A power plant in Iceland is set to become the first in the world to try turning its carbon dioxide emissions into solid minerals underground, starting this September.
In an $11 million pilot project, Reykjavik Energy will capture CO2 from its plant, dissolve the gas in water and inject it deep into volcanic basalt nearby. Over the nine-month study, some 2,000 tons of greenhouse gas will be treated.
At the start of the demonstration, Reykjavik Energy and its partners–Columbia University’s Earth Institute, the University of Iceland and the Centre National de la Recherche Scientifique in France–will hold a conference on carbon sequestration in Iceland.
Ninety percent of Iceland is made up of basalt, a rock that reacts naturally with carbon dioxide to form a harmless, solid carbonate–basically, limestone. By speeding up the process, called carbon mineralization, some scientists see a potentially safer alternative to pumping CO2 into empty oil reservoirs and other porous spaces below ground, where leaks could one day occur.

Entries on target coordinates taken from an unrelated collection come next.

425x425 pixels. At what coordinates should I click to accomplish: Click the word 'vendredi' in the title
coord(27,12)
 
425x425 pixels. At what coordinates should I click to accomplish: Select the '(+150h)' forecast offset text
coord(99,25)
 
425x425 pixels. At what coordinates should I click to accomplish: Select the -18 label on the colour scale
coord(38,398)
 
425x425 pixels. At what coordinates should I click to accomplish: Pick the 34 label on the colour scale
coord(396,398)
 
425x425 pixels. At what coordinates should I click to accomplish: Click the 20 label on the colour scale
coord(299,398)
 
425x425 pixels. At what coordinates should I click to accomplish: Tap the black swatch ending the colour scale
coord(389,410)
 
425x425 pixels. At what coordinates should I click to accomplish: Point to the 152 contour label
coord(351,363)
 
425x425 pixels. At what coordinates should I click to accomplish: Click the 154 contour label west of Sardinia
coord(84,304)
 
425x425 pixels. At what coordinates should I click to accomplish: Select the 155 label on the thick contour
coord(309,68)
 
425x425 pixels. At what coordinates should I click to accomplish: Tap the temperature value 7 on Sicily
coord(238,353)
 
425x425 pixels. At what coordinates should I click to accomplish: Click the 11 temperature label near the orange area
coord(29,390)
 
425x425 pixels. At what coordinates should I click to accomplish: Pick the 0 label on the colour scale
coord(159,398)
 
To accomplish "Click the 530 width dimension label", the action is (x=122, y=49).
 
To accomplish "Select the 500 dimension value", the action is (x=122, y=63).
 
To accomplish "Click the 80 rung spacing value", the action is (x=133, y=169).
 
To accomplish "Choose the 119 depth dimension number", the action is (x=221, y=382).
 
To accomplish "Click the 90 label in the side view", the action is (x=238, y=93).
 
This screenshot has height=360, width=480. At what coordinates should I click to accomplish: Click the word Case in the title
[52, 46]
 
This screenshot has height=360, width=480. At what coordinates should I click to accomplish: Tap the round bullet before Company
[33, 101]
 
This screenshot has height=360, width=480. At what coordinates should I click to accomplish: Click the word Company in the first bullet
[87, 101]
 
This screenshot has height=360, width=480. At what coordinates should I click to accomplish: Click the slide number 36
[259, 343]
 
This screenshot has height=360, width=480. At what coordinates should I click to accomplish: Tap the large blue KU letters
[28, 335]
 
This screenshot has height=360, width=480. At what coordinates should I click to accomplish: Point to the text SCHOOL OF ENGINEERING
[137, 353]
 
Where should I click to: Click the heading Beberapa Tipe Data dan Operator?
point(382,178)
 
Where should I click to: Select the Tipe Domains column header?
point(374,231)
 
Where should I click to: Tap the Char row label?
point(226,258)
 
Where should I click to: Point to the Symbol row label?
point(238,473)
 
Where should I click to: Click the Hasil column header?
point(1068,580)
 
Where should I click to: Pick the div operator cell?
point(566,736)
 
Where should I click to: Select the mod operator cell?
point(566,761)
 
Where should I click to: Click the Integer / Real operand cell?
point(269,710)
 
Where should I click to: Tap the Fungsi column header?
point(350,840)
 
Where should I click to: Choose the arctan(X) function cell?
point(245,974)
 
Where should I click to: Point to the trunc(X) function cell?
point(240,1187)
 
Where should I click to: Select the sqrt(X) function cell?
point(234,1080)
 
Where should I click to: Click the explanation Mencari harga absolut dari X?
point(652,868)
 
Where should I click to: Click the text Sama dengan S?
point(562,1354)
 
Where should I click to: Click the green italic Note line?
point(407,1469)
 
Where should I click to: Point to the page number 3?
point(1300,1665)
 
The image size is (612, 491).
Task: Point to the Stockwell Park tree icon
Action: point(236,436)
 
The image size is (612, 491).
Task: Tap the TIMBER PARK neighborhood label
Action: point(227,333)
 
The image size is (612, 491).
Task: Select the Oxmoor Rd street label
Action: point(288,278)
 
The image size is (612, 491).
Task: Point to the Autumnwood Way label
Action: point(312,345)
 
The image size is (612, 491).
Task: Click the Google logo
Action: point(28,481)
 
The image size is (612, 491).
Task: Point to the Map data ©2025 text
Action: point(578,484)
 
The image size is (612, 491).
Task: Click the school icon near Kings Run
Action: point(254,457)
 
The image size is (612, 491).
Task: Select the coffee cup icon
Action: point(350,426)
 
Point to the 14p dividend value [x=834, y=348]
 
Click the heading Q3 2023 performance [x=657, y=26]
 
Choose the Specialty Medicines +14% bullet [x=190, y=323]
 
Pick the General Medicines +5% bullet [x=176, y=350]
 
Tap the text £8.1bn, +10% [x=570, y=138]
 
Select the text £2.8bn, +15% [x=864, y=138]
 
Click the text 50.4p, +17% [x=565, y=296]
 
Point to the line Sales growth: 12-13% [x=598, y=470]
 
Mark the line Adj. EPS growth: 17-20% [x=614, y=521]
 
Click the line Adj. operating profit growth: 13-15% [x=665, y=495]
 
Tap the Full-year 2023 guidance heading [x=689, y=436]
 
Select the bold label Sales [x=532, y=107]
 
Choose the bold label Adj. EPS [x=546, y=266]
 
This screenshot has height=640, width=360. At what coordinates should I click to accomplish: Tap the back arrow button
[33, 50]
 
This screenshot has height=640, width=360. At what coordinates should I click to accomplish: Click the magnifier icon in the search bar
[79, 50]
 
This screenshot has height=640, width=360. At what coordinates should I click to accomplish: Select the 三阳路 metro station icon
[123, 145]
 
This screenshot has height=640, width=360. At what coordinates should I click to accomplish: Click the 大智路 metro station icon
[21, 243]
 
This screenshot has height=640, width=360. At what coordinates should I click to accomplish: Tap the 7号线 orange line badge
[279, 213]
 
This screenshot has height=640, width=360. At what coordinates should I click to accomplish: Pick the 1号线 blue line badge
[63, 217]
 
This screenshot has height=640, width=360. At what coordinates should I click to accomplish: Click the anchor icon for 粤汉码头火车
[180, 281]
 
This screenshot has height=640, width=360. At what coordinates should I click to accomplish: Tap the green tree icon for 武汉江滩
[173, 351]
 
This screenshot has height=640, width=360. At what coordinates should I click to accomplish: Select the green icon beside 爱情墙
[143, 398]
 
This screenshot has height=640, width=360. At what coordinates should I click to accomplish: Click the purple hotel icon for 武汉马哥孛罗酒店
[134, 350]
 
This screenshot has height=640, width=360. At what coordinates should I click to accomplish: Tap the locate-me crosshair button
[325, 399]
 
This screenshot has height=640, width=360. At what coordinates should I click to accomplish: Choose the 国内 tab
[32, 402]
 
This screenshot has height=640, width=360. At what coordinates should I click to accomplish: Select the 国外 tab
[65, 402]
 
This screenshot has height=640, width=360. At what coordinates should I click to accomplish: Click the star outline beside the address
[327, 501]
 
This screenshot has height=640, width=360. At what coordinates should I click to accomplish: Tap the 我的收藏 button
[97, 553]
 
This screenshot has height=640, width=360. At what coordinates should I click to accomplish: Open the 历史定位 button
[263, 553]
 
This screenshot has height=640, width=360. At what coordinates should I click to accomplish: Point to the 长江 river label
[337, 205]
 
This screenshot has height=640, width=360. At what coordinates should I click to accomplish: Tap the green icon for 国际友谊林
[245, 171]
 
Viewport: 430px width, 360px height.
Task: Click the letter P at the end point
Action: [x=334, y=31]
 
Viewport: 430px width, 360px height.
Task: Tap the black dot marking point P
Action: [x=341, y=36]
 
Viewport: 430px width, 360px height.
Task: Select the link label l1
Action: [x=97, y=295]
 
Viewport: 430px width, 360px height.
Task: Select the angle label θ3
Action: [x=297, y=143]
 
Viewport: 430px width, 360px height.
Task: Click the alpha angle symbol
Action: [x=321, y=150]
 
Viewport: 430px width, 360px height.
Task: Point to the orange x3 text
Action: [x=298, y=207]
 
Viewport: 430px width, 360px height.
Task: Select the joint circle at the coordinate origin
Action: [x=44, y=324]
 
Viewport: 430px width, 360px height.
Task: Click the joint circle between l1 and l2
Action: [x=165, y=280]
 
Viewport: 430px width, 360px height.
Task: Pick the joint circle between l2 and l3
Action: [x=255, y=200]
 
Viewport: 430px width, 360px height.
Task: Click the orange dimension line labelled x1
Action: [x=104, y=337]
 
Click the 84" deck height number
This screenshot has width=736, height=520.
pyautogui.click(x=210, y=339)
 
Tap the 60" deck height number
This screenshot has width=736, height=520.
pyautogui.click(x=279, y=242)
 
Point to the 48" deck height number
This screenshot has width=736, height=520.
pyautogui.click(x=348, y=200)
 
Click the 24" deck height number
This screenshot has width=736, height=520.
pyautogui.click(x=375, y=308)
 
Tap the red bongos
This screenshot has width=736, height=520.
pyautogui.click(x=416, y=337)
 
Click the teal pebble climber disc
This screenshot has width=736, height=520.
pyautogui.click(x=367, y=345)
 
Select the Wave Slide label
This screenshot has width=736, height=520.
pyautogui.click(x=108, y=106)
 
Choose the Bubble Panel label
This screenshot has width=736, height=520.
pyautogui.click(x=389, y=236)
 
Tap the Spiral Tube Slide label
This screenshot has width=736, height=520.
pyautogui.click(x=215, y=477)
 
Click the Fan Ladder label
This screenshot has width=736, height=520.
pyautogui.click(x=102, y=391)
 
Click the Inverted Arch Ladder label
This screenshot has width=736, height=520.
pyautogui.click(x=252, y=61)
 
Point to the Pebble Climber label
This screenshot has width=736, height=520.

Juerg Matter, a geochemist at Lamont-Doherty Earth Observatory involved in the research, said, “If CO2 is dissolved in water, it is less mobile – it can’t go out. It then reacts with basalt to form carbonate.”
Three conventional storage projects that do not employ mineralization are already underway in Canada, Algeria and in the North Sea, where companies are injecting about one million tons of carbon dioxide a year below ground. The North Sea project—run by a Norwegian oil company–has stashed 10 million tons in a sandstone reservoir below the seabed. Another researcher at Lamont, Scott Nooner, is part of a team of scientists monitoring the site.
Reykjavik Energy has spent the last two years building a plant to capture and treat its CO2 emissions. The company is paying for about 45 percent of the project, with Columbia and its partners picking up the rest.
Only a small part of the CO2 sent down is expected to mineralize during the nine-month study period; the reaction could take years to complete. Another type of rock that Matter and his colleagues have studied, peridotite, is able to break down CO2 much faster, but that research has not yet reached a commercial stage.